─── Records shown ───

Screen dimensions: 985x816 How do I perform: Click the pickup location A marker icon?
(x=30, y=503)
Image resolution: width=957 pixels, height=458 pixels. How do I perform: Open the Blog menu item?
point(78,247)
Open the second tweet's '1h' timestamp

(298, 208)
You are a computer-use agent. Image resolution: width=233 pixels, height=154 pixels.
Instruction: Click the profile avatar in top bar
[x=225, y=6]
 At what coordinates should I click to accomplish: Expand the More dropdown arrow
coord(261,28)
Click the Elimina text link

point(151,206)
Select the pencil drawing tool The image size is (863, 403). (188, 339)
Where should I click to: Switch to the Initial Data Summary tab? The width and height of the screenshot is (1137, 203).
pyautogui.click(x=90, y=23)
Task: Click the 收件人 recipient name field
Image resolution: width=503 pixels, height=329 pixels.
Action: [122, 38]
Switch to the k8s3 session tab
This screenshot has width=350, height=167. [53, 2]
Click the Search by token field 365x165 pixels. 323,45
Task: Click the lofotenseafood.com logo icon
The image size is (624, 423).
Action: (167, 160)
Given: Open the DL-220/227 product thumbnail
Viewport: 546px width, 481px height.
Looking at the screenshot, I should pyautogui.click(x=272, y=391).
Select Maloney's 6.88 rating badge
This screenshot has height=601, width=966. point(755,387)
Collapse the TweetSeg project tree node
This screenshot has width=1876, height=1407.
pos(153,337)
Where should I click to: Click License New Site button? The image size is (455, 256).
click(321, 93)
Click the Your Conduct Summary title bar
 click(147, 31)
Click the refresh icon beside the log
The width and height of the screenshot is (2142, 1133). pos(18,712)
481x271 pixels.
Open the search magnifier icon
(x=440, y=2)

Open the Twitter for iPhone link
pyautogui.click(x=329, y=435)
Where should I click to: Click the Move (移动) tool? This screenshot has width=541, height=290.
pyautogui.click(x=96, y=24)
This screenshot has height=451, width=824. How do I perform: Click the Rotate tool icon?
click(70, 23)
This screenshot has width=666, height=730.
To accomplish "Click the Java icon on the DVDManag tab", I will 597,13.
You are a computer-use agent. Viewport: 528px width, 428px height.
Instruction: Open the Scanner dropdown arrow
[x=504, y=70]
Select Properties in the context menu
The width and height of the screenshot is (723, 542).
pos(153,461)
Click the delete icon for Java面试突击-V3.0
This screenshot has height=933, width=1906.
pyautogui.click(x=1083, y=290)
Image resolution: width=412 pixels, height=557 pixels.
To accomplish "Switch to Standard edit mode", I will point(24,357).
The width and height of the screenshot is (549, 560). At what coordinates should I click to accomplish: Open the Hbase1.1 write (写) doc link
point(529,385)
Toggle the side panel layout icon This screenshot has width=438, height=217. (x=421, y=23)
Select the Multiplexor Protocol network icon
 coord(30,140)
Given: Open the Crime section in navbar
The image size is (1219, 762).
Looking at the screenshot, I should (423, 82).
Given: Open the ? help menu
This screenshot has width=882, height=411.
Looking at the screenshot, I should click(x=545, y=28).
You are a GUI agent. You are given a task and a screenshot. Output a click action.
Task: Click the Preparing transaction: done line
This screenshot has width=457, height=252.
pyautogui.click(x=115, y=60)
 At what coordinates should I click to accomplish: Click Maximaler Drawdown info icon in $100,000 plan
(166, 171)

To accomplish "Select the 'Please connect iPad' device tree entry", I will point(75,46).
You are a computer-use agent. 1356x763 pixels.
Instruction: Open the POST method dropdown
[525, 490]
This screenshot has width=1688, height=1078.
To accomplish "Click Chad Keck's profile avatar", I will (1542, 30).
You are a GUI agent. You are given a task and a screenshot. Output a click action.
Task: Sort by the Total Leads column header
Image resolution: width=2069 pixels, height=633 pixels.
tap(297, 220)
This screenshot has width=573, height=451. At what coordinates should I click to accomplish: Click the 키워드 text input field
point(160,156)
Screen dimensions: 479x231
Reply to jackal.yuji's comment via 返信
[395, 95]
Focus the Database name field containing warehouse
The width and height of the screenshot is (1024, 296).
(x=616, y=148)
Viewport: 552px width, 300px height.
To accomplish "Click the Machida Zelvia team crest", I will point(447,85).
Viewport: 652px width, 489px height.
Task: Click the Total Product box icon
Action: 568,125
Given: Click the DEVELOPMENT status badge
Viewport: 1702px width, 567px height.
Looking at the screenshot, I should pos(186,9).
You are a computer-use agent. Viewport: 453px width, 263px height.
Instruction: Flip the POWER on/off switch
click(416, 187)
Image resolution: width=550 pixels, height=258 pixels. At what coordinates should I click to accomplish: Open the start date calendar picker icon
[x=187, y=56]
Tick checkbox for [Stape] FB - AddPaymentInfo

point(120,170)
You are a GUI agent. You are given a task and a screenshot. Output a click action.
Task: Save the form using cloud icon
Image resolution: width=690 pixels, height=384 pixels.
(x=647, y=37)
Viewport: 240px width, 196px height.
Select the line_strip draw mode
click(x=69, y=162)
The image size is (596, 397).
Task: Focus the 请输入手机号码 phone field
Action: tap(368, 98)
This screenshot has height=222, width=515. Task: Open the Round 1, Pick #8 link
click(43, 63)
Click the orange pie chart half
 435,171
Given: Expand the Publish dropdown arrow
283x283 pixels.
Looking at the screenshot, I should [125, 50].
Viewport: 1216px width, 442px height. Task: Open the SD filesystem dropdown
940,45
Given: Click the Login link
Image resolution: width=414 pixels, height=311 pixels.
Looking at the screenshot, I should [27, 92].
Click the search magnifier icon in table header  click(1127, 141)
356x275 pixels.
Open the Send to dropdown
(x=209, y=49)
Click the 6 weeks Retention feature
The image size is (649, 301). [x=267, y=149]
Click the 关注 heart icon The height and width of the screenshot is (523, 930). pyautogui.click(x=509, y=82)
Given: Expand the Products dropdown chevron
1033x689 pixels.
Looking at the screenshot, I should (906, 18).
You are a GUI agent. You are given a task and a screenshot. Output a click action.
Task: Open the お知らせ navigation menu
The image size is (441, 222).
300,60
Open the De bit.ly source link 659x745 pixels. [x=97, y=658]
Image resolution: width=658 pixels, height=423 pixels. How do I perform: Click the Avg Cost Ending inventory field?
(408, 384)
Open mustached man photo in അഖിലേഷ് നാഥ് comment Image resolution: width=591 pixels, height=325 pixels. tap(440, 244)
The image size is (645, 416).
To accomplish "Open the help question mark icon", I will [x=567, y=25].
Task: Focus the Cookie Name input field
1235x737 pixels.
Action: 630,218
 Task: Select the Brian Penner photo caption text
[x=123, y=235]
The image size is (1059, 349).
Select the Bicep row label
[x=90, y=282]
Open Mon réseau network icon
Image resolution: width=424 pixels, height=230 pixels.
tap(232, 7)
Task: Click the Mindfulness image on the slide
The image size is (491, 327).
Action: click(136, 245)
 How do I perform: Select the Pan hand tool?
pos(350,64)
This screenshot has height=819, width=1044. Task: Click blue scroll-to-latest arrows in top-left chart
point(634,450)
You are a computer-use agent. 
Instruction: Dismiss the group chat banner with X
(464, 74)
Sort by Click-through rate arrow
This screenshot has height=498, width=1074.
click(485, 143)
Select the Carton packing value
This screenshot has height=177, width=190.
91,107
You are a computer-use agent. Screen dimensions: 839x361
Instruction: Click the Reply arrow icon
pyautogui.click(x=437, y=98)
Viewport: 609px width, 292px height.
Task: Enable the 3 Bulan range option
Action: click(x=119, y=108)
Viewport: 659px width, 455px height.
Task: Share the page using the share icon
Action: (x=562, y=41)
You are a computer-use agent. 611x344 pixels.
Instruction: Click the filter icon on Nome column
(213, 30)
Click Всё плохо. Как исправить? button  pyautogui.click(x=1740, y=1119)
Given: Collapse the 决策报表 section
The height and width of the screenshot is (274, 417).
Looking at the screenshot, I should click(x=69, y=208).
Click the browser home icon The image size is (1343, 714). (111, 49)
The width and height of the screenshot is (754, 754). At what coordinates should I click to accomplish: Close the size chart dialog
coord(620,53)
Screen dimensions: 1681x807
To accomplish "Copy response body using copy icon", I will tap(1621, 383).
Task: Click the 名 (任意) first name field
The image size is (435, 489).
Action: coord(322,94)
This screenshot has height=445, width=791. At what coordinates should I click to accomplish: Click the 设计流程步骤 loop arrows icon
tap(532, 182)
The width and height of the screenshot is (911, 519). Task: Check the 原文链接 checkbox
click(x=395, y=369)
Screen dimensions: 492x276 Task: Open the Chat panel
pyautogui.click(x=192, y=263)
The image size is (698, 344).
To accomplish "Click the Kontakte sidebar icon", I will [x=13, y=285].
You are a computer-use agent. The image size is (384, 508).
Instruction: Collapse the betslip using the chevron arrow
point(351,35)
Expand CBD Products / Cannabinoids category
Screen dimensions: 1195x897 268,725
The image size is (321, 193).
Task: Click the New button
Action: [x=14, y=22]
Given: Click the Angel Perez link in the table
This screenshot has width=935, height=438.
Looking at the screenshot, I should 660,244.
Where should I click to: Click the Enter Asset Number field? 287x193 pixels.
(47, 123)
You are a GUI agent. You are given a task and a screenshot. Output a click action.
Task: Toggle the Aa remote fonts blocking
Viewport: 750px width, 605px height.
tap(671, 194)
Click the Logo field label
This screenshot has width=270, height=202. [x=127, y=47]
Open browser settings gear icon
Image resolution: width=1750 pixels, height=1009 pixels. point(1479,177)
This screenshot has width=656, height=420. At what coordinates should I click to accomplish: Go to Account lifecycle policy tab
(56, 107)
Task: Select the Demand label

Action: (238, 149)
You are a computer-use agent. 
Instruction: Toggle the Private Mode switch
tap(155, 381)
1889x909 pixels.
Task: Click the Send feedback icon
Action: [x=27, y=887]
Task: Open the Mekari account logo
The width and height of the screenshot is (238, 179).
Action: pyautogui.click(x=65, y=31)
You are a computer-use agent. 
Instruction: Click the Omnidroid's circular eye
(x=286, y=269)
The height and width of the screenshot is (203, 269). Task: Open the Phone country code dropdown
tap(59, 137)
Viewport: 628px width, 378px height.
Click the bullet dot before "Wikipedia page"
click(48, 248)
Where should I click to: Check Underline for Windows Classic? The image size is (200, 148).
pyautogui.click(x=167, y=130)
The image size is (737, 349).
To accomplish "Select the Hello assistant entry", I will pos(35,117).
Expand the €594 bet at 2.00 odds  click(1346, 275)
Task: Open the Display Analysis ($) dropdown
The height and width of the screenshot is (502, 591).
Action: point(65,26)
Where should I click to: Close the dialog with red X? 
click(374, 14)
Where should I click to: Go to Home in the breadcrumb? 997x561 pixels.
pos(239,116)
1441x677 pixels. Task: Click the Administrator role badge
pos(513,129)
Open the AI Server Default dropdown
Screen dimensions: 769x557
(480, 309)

───

Aim → Update the rows from the line with "Click the 6 weeks Retention feature" to the line with "[x=90, y=282]" by replacing "Cookie Name" with "Session Token", keeping everything else the same.

Complete answer →
Click the 6 weeks Retention feature
The image size is (649, 301). [x=267, y=149]
Click the 关注 heart icon The height and width of the screenshot is (523, 930). pyautogui.click(x=509, y=82)
Given: Expand the Products dropdown chevron
1033x689 pixels.
Looking at the screenshot, I should (906, 18).
You are a GUI agent. You are given a task and a screenshot. Output a click action.
Task: Open the お知らせ navigation menu
The image size is (441, 222).
300,60
Open the De bit.ly source link 659x745 pixels. [x=97, y=658]
Image resolution: width=658 pixels, height=423 pixels. How do I perform: Click the Avg Cost Ending inventory field?
(408, 384)
Open mustached man photo in അഖിലേഷ് നാഥ് comment Image resolution: width=591 pixels, height=325 pixels. tap(440, 244)
The image size is (645, 416).
To accomplish "Open the help question mark icon", I will [x=567, y=25].
Task: Focus the Session Token input field
1235x737 pixels.
Action: 630,218
 Task: Select the Brian Penner photo caption text
[x=123, y=235]
The image size is (1059, 349).
Select the Bicep row label
[x=90, y=282]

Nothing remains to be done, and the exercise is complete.